Those are the basics, but there are some other things about this policy you should know about. Let's round them up.
1. Workers' Comp coverage is mandated in most states.
Nearly every state has some form of Workers' Compensation Insurance laws on the books. In many states, employers are required to carry this policy even if they only have one part-time employee. Other states' mandates don't kick in until you hire a certain number of employees.
Either way, you should know your state's requirements so you can comply accordingly. Failure to carry coverage can result in serious fines and even jail time. Find a summary of your state's regulations in our guide "Workers' Compensation Laws by State."
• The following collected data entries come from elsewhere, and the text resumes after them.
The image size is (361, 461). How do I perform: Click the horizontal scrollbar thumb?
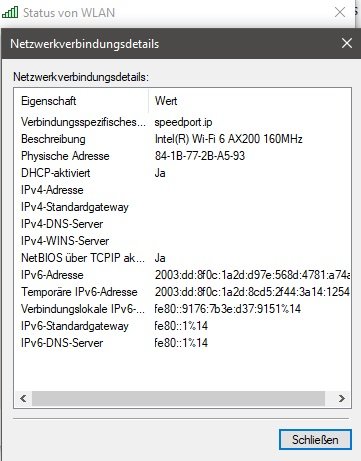[178, 398]

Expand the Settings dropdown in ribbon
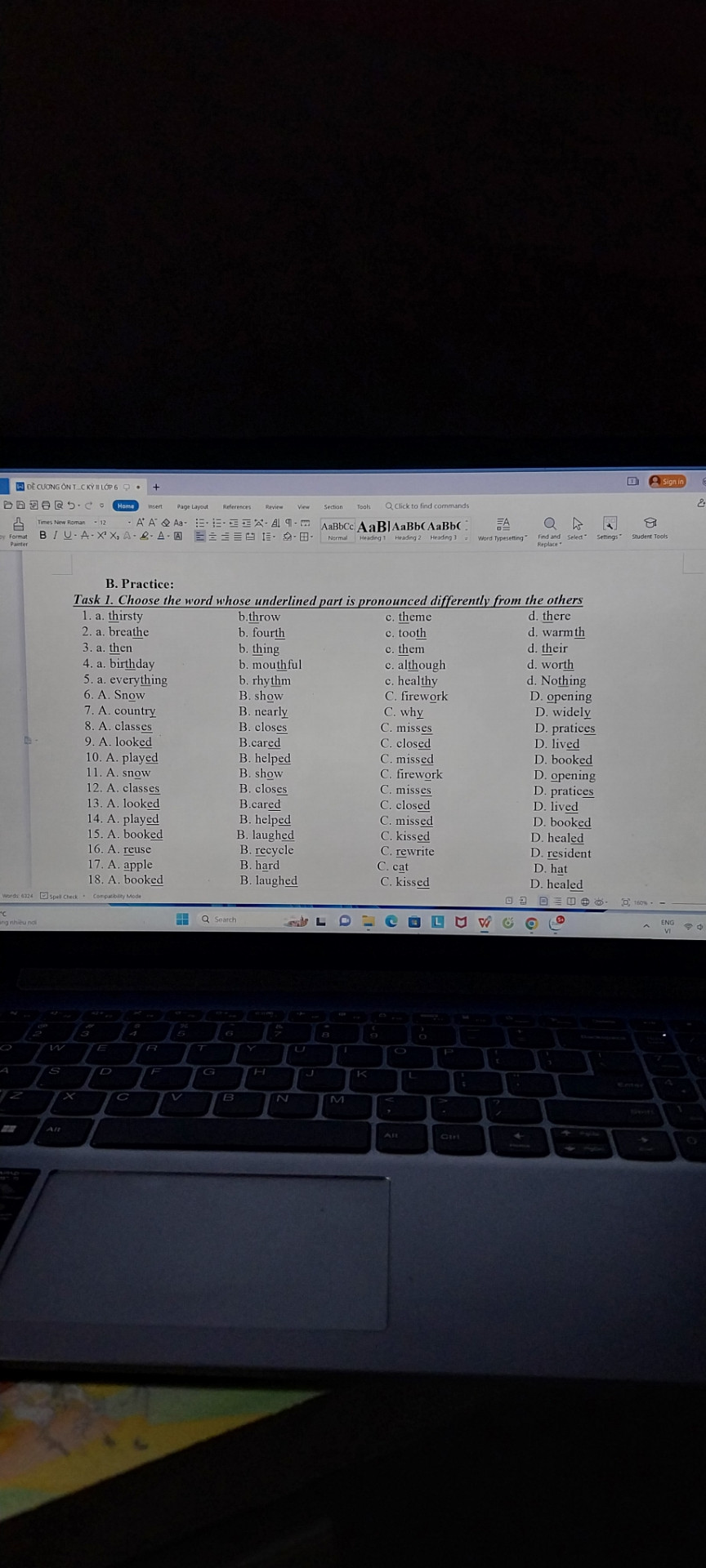click(609, 527)
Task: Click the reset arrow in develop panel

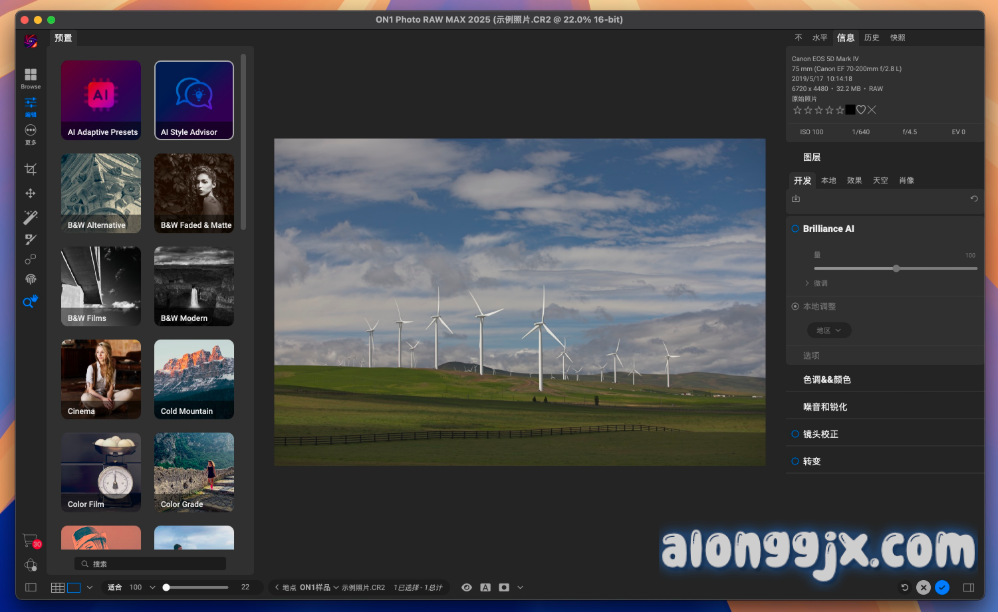Action: click(974, 199)
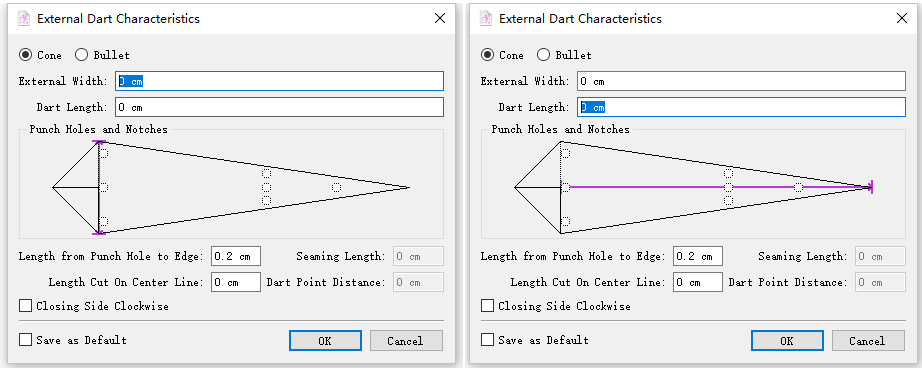Screen dimensions: 922x369
Task: Click Dart Length field in right dialog
Action: pyautogui.click(x=741, y=107)
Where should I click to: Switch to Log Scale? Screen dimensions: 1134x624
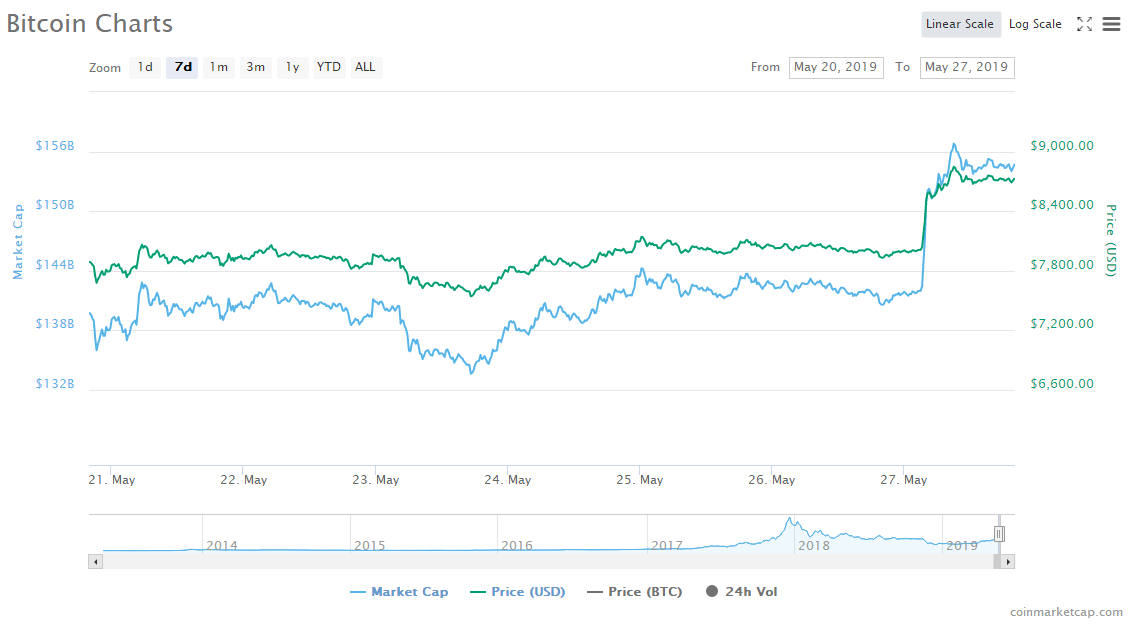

2. Workers' Comp costs vary widely around the country.
Because each state decides the minimum amount of coverage employers must carry, Workers' Comp costs vary from state to state. (Learn more about that in "How Does Your State Rank on Workers' Comp Costs?") Our Workers' Compensation Insurance Quote Analysis can give you an idea about rate trends and factors that influence your premium.
3. You may cut Workers' Comp costs by classifying your workers correctly.
No one wants to pay more for coverage than they have to, but what many small-business owners may not realize is that worker classification codes have different prices attached to them. These codes denote occupational risk for each type of job. The riskier the job, the more it costs to insure that professional. You can look up these codes on the National Council on Compensation Insurance (NCCI) website.
Make sure you take the time to properly classify your employees so you don't end up paying more for your coverage. No sense in categorizing everyone at your construction business as carpenters (a higher risk profession) when you have a clerical staff (a lower risk profession), too.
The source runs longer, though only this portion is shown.